The court’s decision focused on the statutory construction of the Right to Farm Act, Jackson County Ordinance 635, and Oregon Senate Bill 863. First, the Court found that Oregon’s Right to Farm Act is meant to “protect farms and farming practices from urban encroachment” and that the legislature intended to protect farming practices “critical to the economic welfare of the state from the expansion of residential urban uses” of said land. The court further discussed the importance of the exception provided by the legislature based on farming practices which cause “damage to commercial agriculture.” The court provided that this exception shows that the Right to Farm Act does not protect just any farming practice.


The court then turned to Jackson County Ordinance 635 to determine its validity under the Right to Farm Act. Under the ordinance, it is a “violation for any person or entity to propagate, cultivate, raise, or grow genetically engineered plants within Jackson County.” “Genetically engineered” is defined as the “modification of living plants and organisms by genetic engineering, altering or amending DNA using recombinant DNA technology such as gene deletion…”. The ordinance goes on to state that its primary purpose is to protect local farmers from “significant economic harm” which could be caused by “genetic drift” from GE crops.


Shovel in the middle of a field of crops (Photo by Edwin Remsberg).

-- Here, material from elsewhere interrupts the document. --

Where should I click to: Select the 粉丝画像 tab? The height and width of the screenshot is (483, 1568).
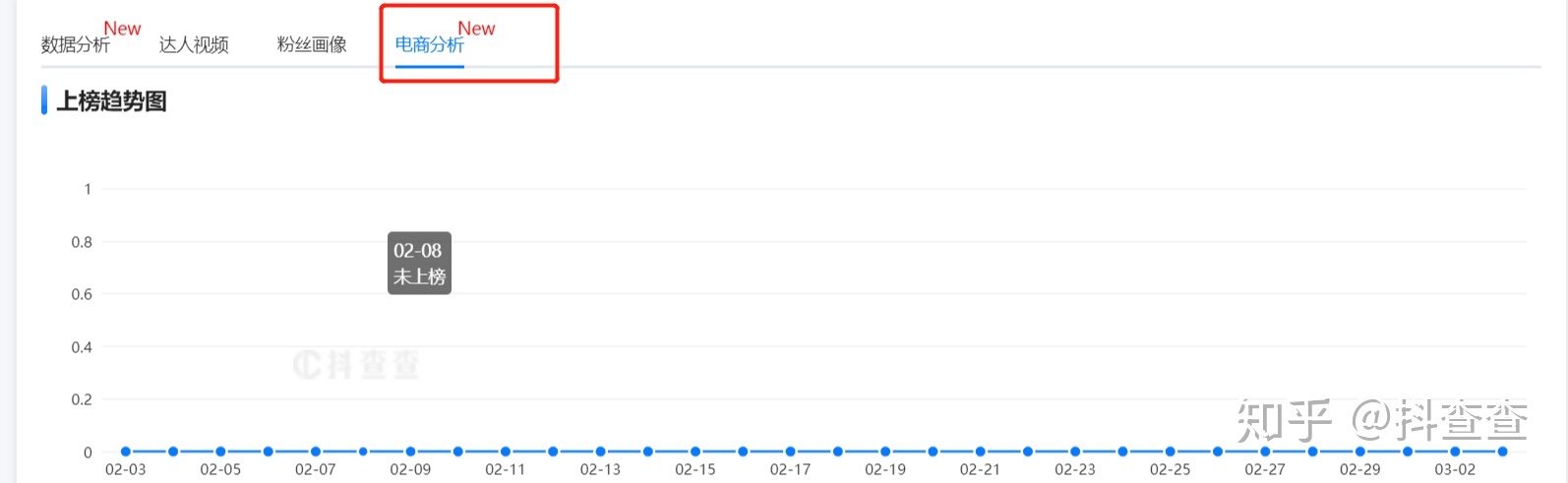(x=312, y=45)
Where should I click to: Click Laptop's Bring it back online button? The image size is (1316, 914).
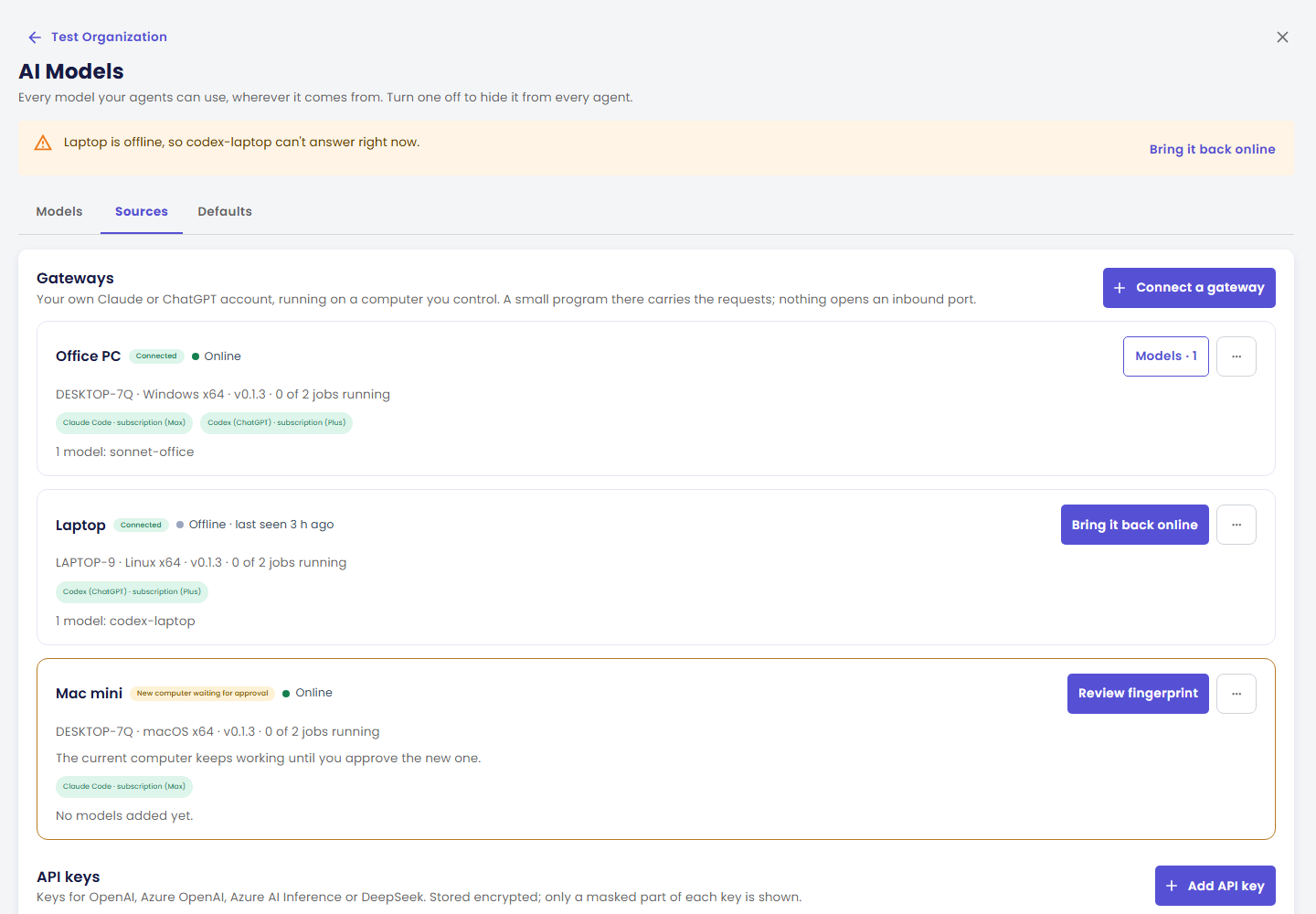click(1134, 525)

Based on the text of both the Right to Farm Act and Ordinance 635, the court found that the ordinance intends to protect commercial agricultural products and falls under the exception in the Right to Farm Act.


In 2013, Oregon passed Senate Bill 863 which specifically related to local ordinances preventing the production or use of various types of agriculture seed. The plaintiffs claimed that Senate Bill 863 applied to Jackson County Ordinance 635. However, the court found that it was the intent of the legislature to allow the ordinance to go forward based on testimony that the intent of Senate Bill 863 was to “preempt counties from adopting their own ban on genetically engineered products with the exception of the election in Jackson County that’s already on the ballot.” The court said that it was clear that the Senate Bill was meant to preempt counties and other local government from enacting their own bans on GE seeds, but it was clear from the legislative intent that the legislature meant to carve out Jackson County Ordinance 635.


Ultimately, the Court determined that the Right to Farm Act does not prevent the ordinance, and that the ordinance is specifically authorized by Senate Bill 863. It is important to keep an eye on cases like this which happen in specific counties or regions throughout the country because although they are specific geographically, more and more have come up in past years and have the potential to be picked up by legislatures or government entities elsewhere. With issues like GE seeds and crops on the rise as well as right to farm law issues (which most states have), agriculture producers should stay abreast of the litigation and legal challenges arising not only in their own backyards but also those throughout the country.